An off-duty Boston police officer was behind the wheel of a Jeep that struck and killed an 18-year-old Milton high school student. (Boston Herald)


Lawyers for Somerville accuse Wynn Resorts of failing to conduct due diligence on their water service to the proposed hotel/casino. (Boston Herald)

The looming decision over a third casino license, designated for Southeastern Massachusetts, comes with a lot of thorny questions for the state gambling commission. (Boston Globe)


As America prepares to lose an hour’s sleep this weekend, there are efforts around the nation to eliminate Daylight Saving Time as well as a push by some New England lawmakers to move the region from the Eastern time zone to the Atlantic zone to take advantage of more light in the evening. (Associated Press)


Republicans pull their punches at last night’s debate. (Time) They dug into issues with “a degree of decorum that seemed to surprise even those on stage,” wrote the Globe’s Matt Viser and Annie Linskey.

Sen Marco Rubio says he is embarrassed by taking the low road a few weeks ago and says if he had it to do over again, he wouldn’t have made the juvenile jokes about Donald Trump. (U.S. News & World Report)

Ben Carson endorses Trump. (Washington Post)

Marcela Garcia says Trump is great for Latinos (in an unintended way). (Boston Globe)

State Rep. Keiko Orrall, Gov. Charlie Baker’s pick to be the state’s national committeewoman for the Republican Party, says she will support Trump if he is the nominee. Baker has said he will not vote for Trump in November. (State House News)

The conservative Boston Herald editorial page slams Hillary Clinton for unfair attacks on democratic socialist Bernie Sanders.


State Treasurer Deborah Goldberg, whose family members were the original owners of Stop & Shop. joined 300 union members at a rally for a new contract from the supermarket chain now owned by Netherlands-based Ahold. (Patriot Ledger)

New Bedford Mayor Jon Mitchell joined with other public and fishing industry officials urging NOAA to move the Northeast Fisheries Science Center from Woods Hole to New Bedford to bring it closer to the commercial industry. (Standard-Times)


Former Boston Latin School headmaster Michael Contompasis talks to Radio Boston about racial tensions at the school. (WBUR)


A union ballot question regulating hospital rates spurs an unusual alliance — the Massachusetts Hospital Association opposes the initiative even though all but one of its members would benefit from it. (CommonWealth)

Massachusetts small business owners are dropping health coverage that has become unaffordable. (WBUR)


A change to the tax code lets Massachusetts train riders save as much as $1,400. (Masslive)

Who knew? There is an MBTA commuter rail stop exclusively for GE workers in Lynn. (Boston Globe)

The MBTA may pump $3 million into the trolley line that runs between Ashmont and Mattapan next week, but that would only keep it going for the near-term. The long-term prospects for the line remain unclear. (Dorchester Reporter)

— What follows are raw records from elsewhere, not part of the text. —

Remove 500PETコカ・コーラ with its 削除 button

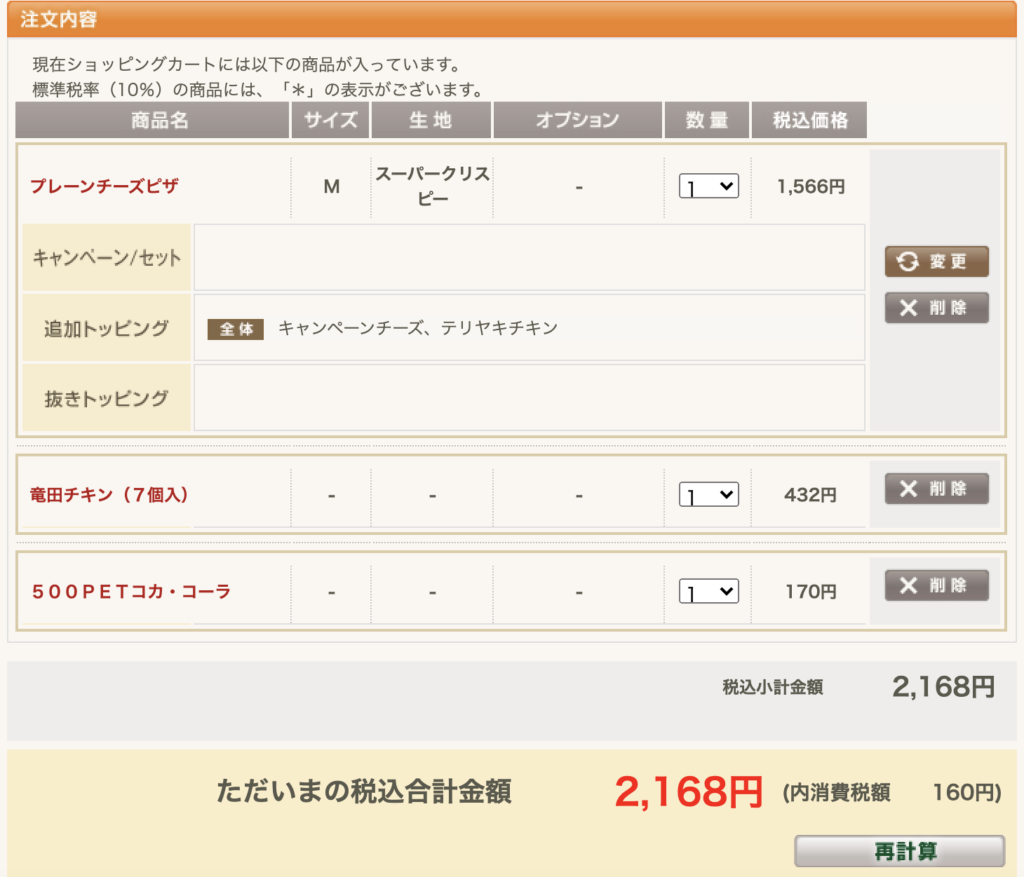coord(936,585)
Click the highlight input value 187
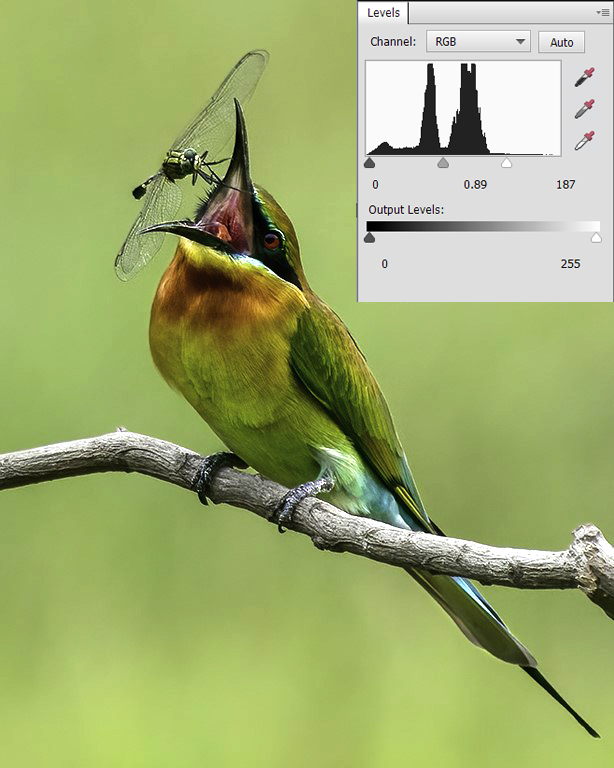 [566, 185]
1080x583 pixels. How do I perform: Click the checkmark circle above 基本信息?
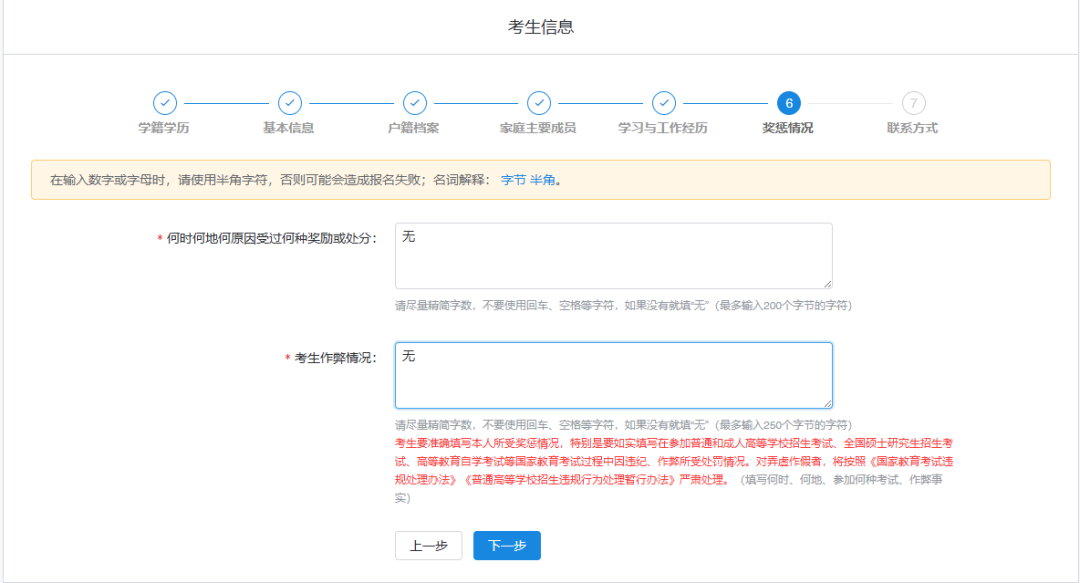[290, 103]
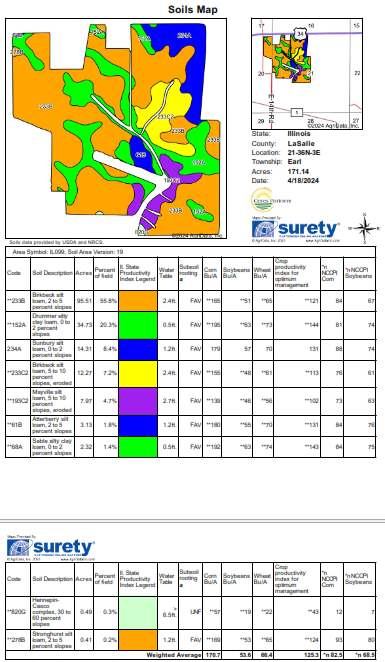Click the orange legend swatch for 233B

pos(138,301)
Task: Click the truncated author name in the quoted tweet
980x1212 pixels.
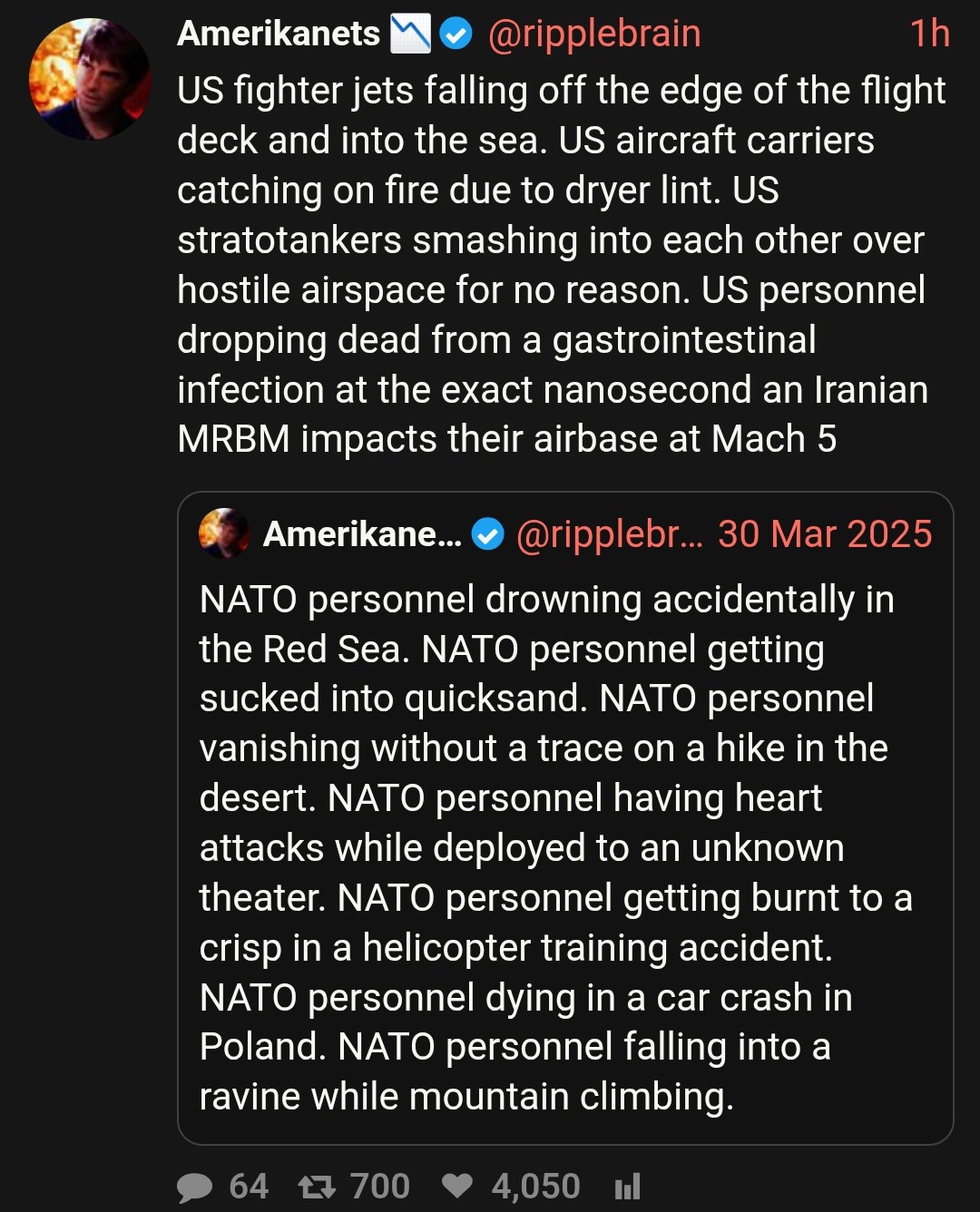Action: (x=362, y=534)
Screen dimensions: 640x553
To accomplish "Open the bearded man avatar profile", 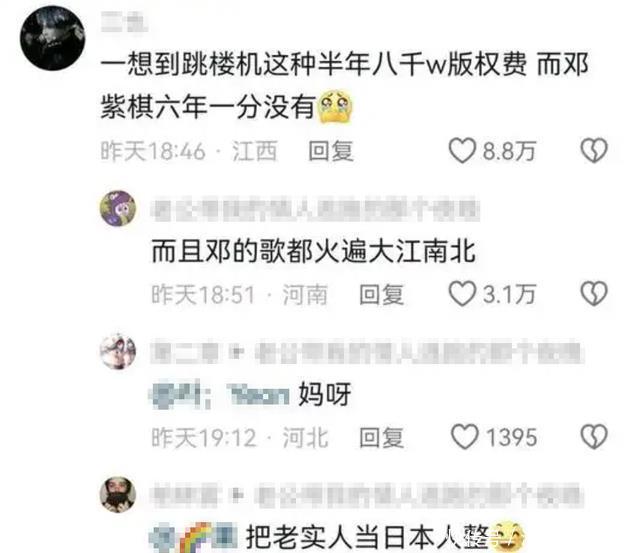I will point(118,494).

If you’re a slow driver, get off Keller@Large’s roads — and his damn lawn.


The Obama administration is moving to place limits on methane emissions at oil and gas sites, including those wells already in operation, a move industry officials say will burden them with added costs at a time of plummeting prices. (U.S. News & World Report)

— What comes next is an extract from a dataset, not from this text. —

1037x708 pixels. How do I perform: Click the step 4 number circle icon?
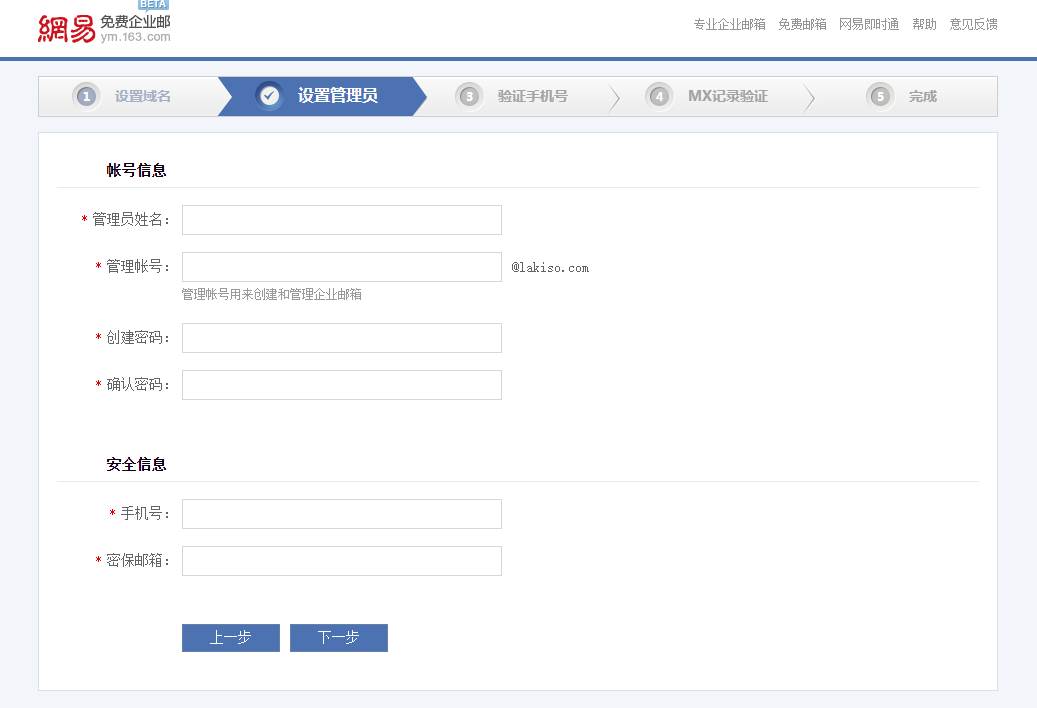point(659,97)
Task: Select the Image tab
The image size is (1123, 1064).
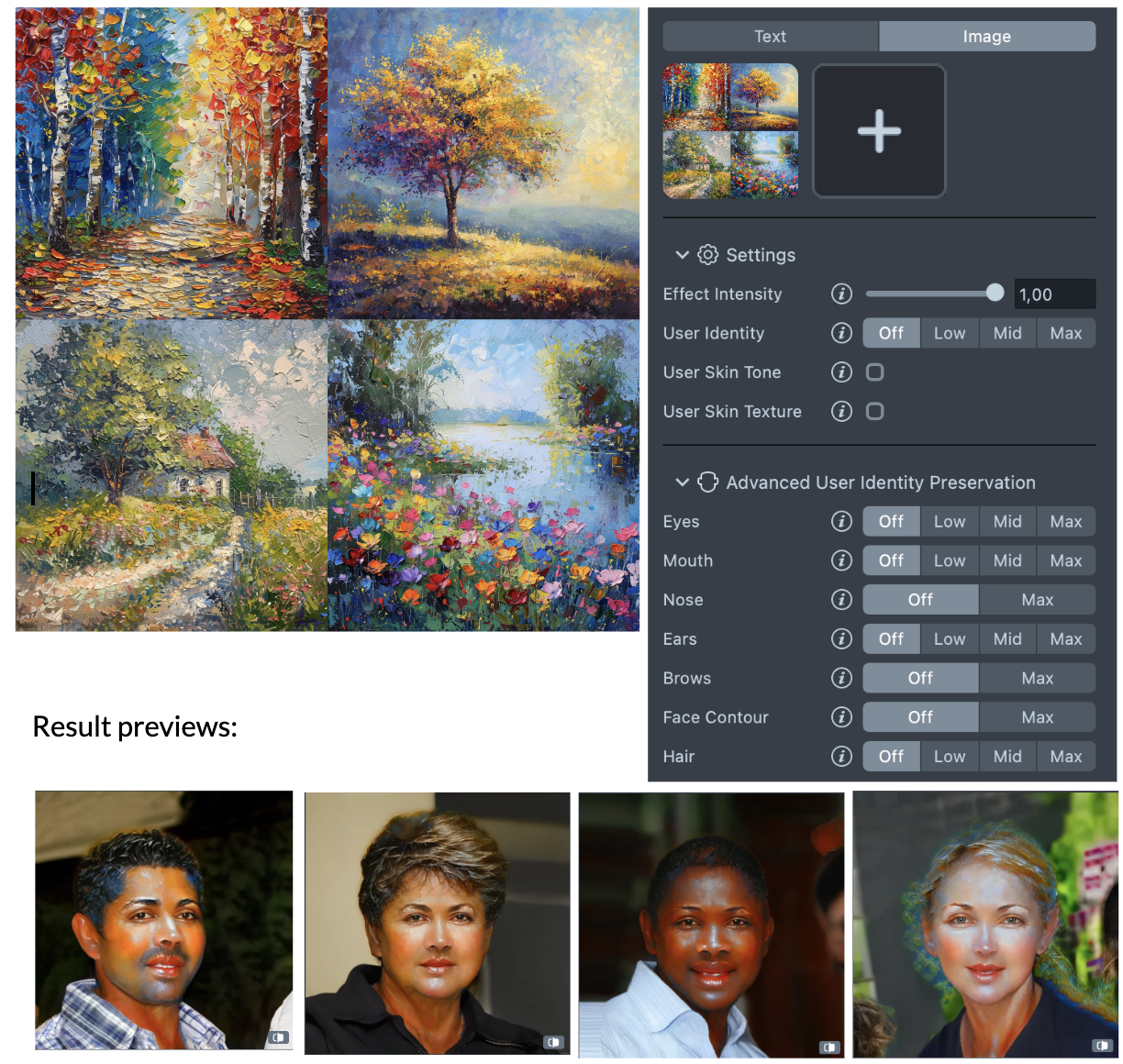Action: (986, 37)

Now that’s a tasty dish: A Portland, Maine, seafood wholesaler bought a four-clawed lobster but vowed the meaty crustacean will never be served on a plate. (Associated Press)

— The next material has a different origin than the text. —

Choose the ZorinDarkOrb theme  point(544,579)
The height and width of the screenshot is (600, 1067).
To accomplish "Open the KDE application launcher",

The state should stop the excessive use of juvenile detention, writes Jessica Lander. (Boston Globe)

A man who was wanted in the murder case of a woman whose body was found burned near MBTA tracks in Bridgewater has been arrested in the Dominican Republic. (The Enterprise)

A huge bust in New York City nabs dozens of gang members whose operation was flooding Massachusetts with drugs. (Boston Herald)


WHDH-TV files suit challenging Comcast’s decision to take its NBC programming from WHDH and move it to NECN. (Boston Business Journal) Station owner Ed Ansin unloads on NBC to Shirley Leung. (Boston Globe)

Politico has audio and a transcript of a Breitbart reporter allegedly being roughed up by a Donald Trump staffer. A Washington Post reporter witnessed the incident and writes about it here.